Other specialists do allow some of their patients to pay through Medicare.
They make judgements based on what they see before them, says Prof Gillies.
“I probably bulk bill about a third of my patients based on a personal basis. I’m not sure if I’ve got it right or wrong, maybe I’m charging people who are poor, you never know. It’s very difficult – people aren’t going to declare their income to you, but you just make a judgment.”
Dr Chauhan says many specialists do this so they can feel like they are making some contribution.
But perceptions can be wrong. And dangerous.
“Older blokes, particularly, and women too, will dress up to see the doctor,” he says. “And they would not dream of saying to a doctor, ‘oh, it’s expensive. I can’t afford it’. So they just shut their mouths, and then they’re suffering outside the clinic.”
Suffering internally as well.
He sees plenty of patients from other clinics who should be having the injections every four to six weeks but have probably pushed it out to eight or more, simply because of the prohibitive cost.

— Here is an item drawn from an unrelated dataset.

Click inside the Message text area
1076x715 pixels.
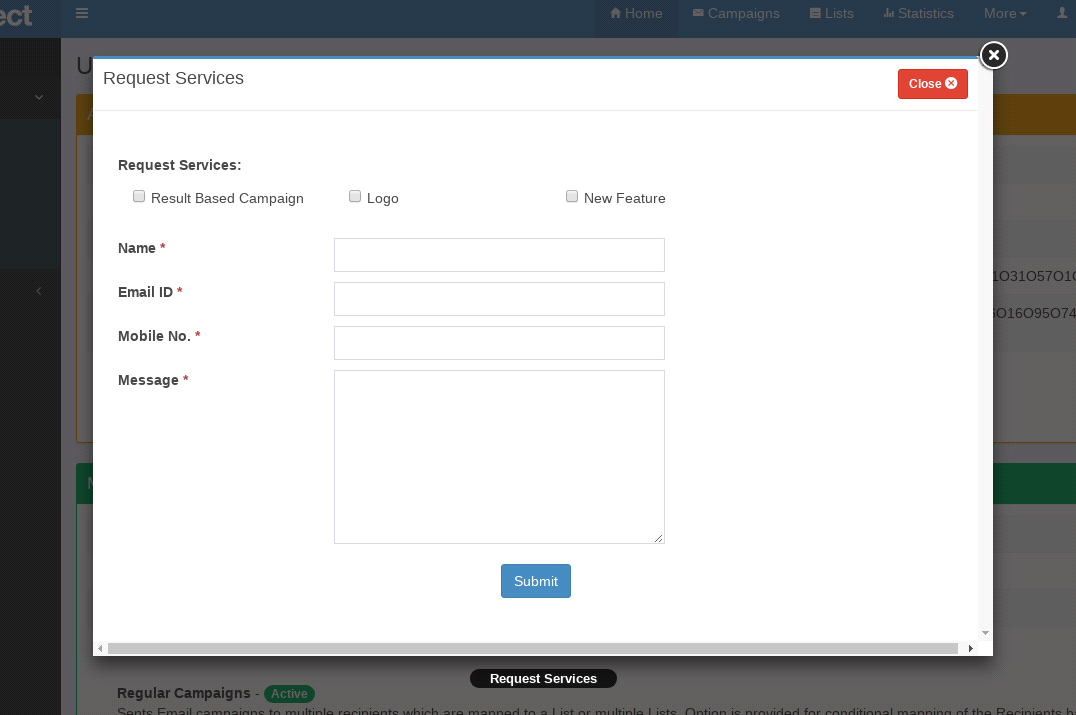499,457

Both Dr Chauhan and Prof Gillies are adamant that this is about one thing: money. But both are also adamant that there’s enough to be made, even if practices don’t go down the high-volume route.
Dr Chauhan wants it made clear that he’s not against specialists making money.
He acknowledges he’s certainly not struggling: he’s working from home as he talks with Insight, in the wealthy, pinot-producing Red Hill region of the Mornington Peninsula.
The success of his career, practice, even the bulk billing arrangement, has allowed him the freedom and time to develop Macuject – clinical decision support software to help “optimise treatment” for wet AMD patients.
He’s hoping to sell it into the massive US healthcare market, where healthcare costs are even more prohibitive.
It’s just that he and Prof Gillies believe professionals and practices can make enough while not undermining their patients’ health.
“I’m very happy to contribute towards patients not losing out, not having to choose between losing their vision and eating or keeping their vision and not eating,” says Dr Chauhan.